▸ Task item:
Once you find the line with "The width and height of the screenshot is (600, 477)." in the listing below, set down exactly every line from it through the line with "The image size is (797, 643).", but no pictures.

(Data for the task begins)

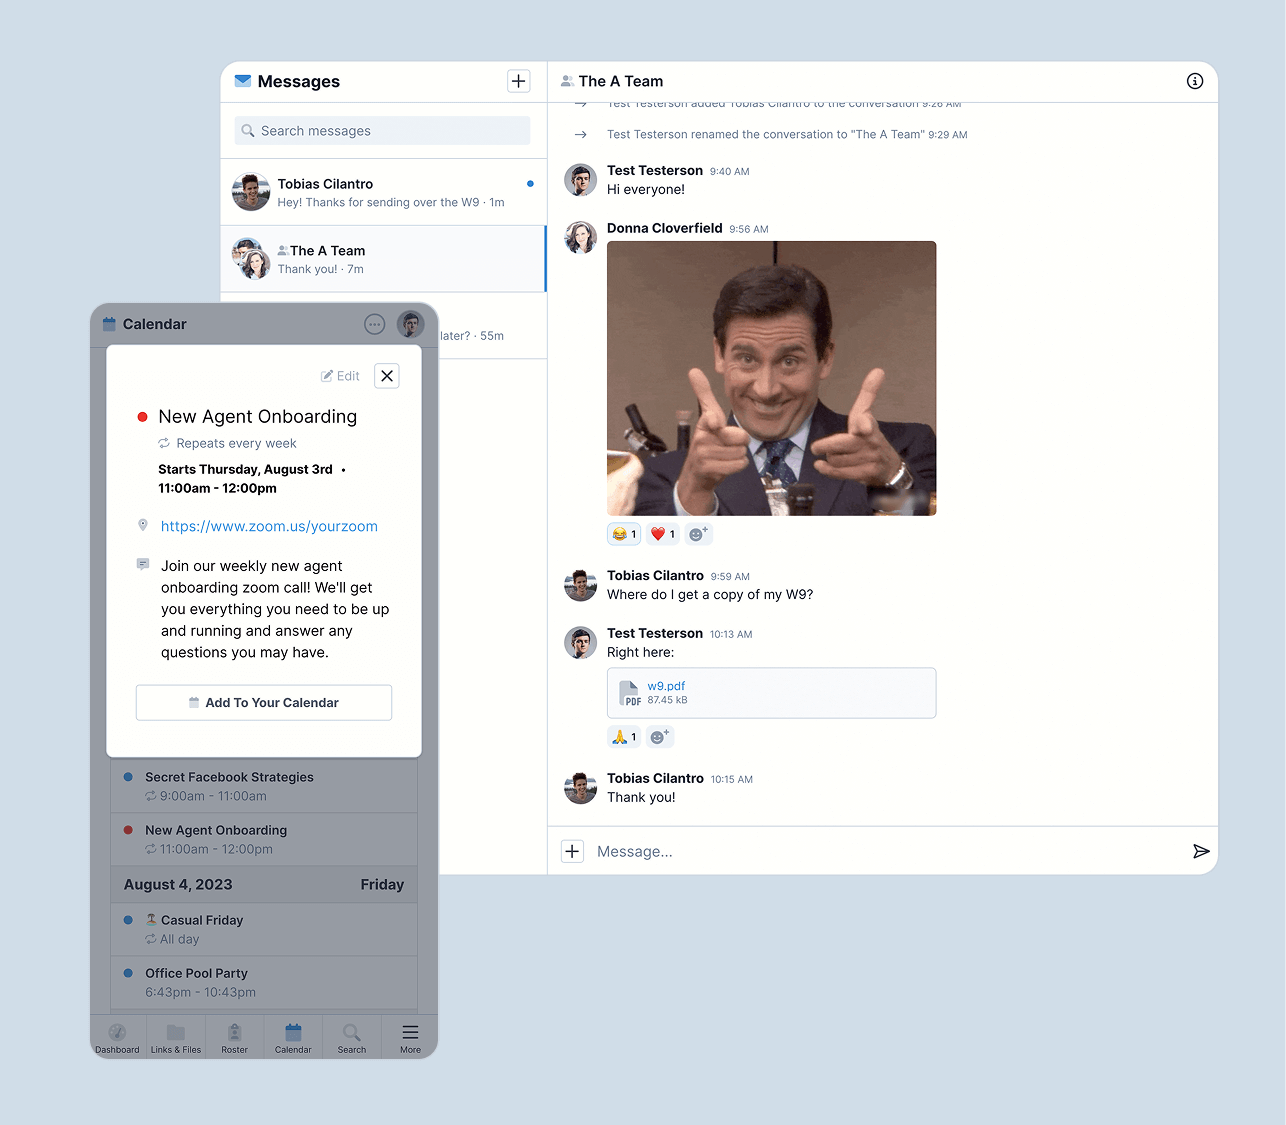Open the w9.pdf attachment
1286x1125 pixels.
tap(666, 686)
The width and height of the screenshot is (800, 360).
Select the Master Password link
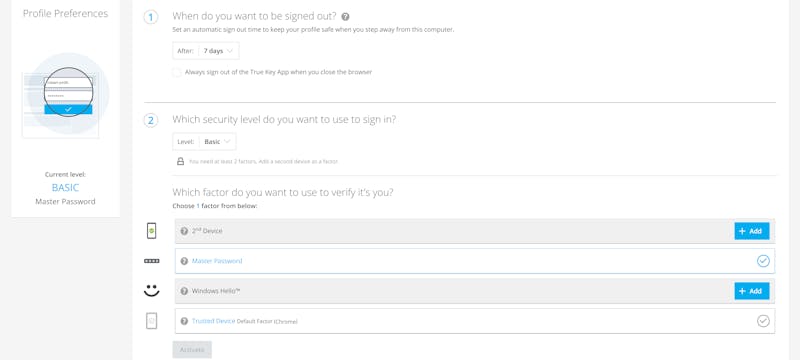tap(217, 261)
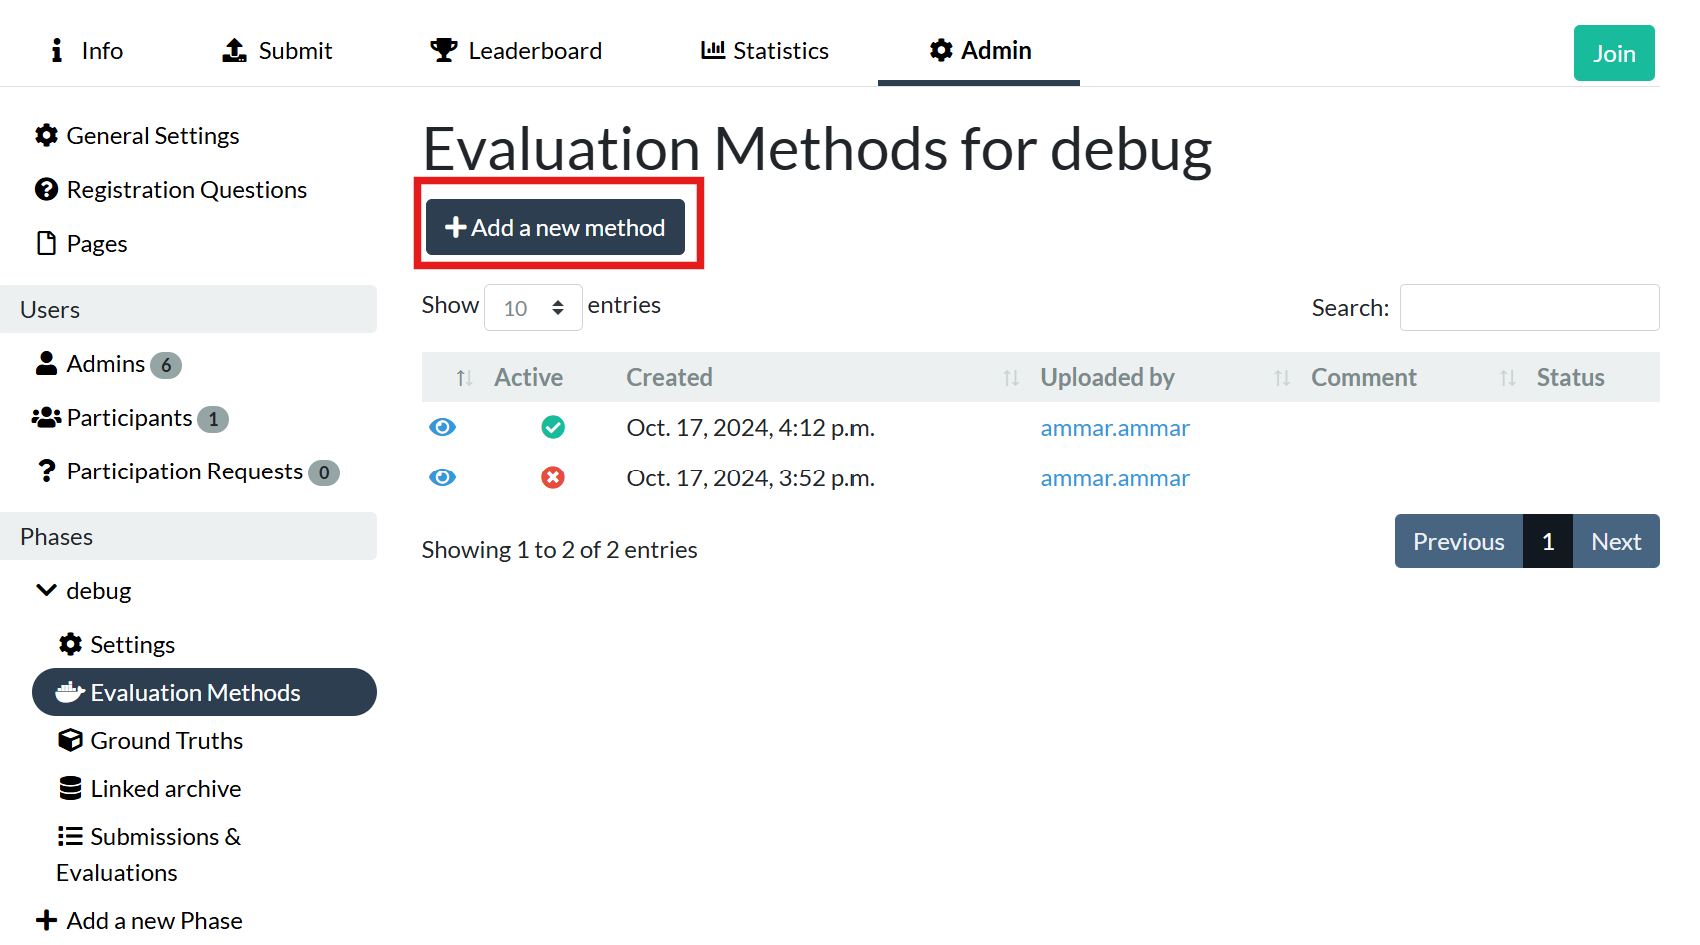Open the entries-per-page dropdown
The height and width of the screenshot is (945, 1700).
point(533,308)
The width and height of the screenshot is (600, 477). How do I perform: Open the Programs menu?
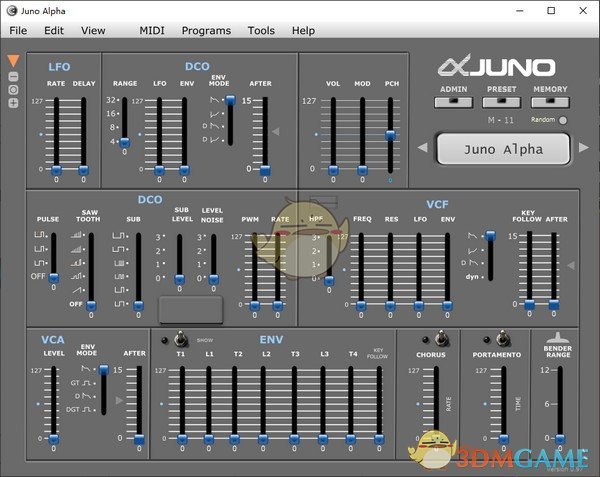tap(206, 31)
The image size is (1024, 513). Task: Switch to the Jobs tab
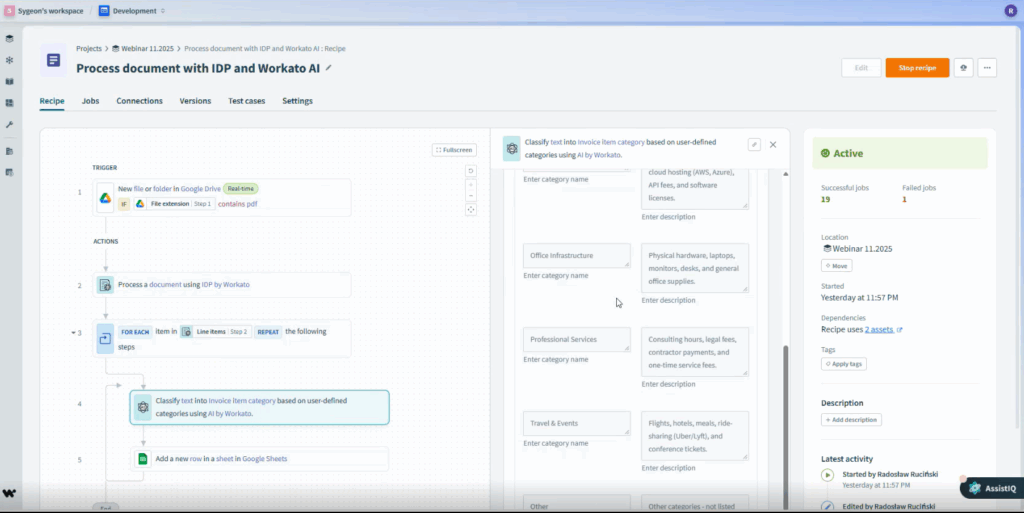[90, 101]
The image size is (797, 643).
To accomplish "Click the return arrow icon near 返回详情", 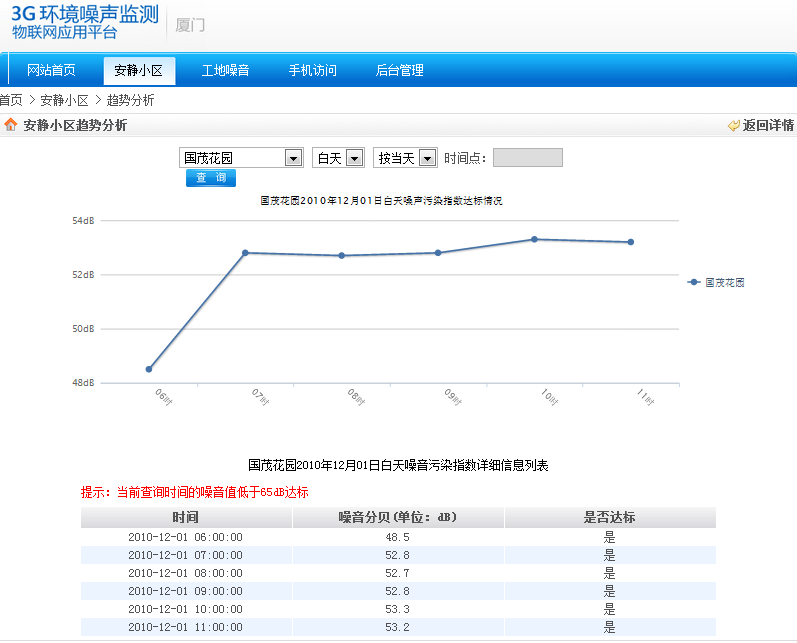I will 733,125.
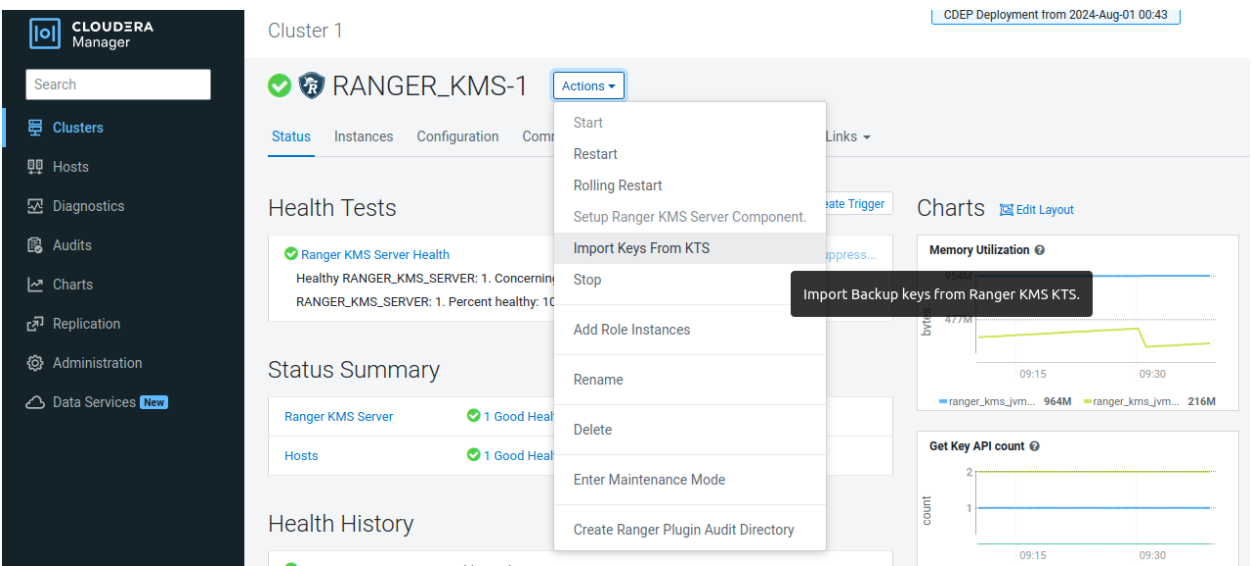Click the Audits sidebar icon

tap(35, 245)
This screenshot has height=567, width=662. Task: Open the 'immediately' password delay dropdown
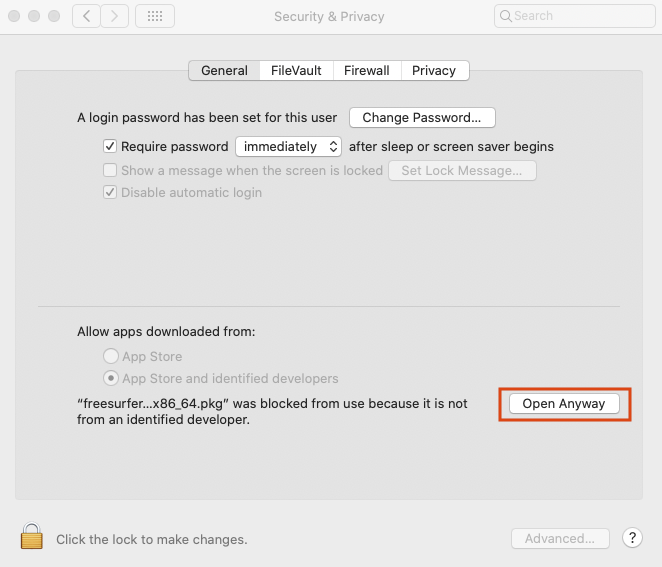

(Data for the task ends)

▸ Response below:
The width and height of the screenshot is (600, 477). How do I perform: Open the Programs menu?
tap(206, 31)
The image size is (1024, 513). Task: Switch to the Jobs tab
[90, 101]
The image size is (797, 643).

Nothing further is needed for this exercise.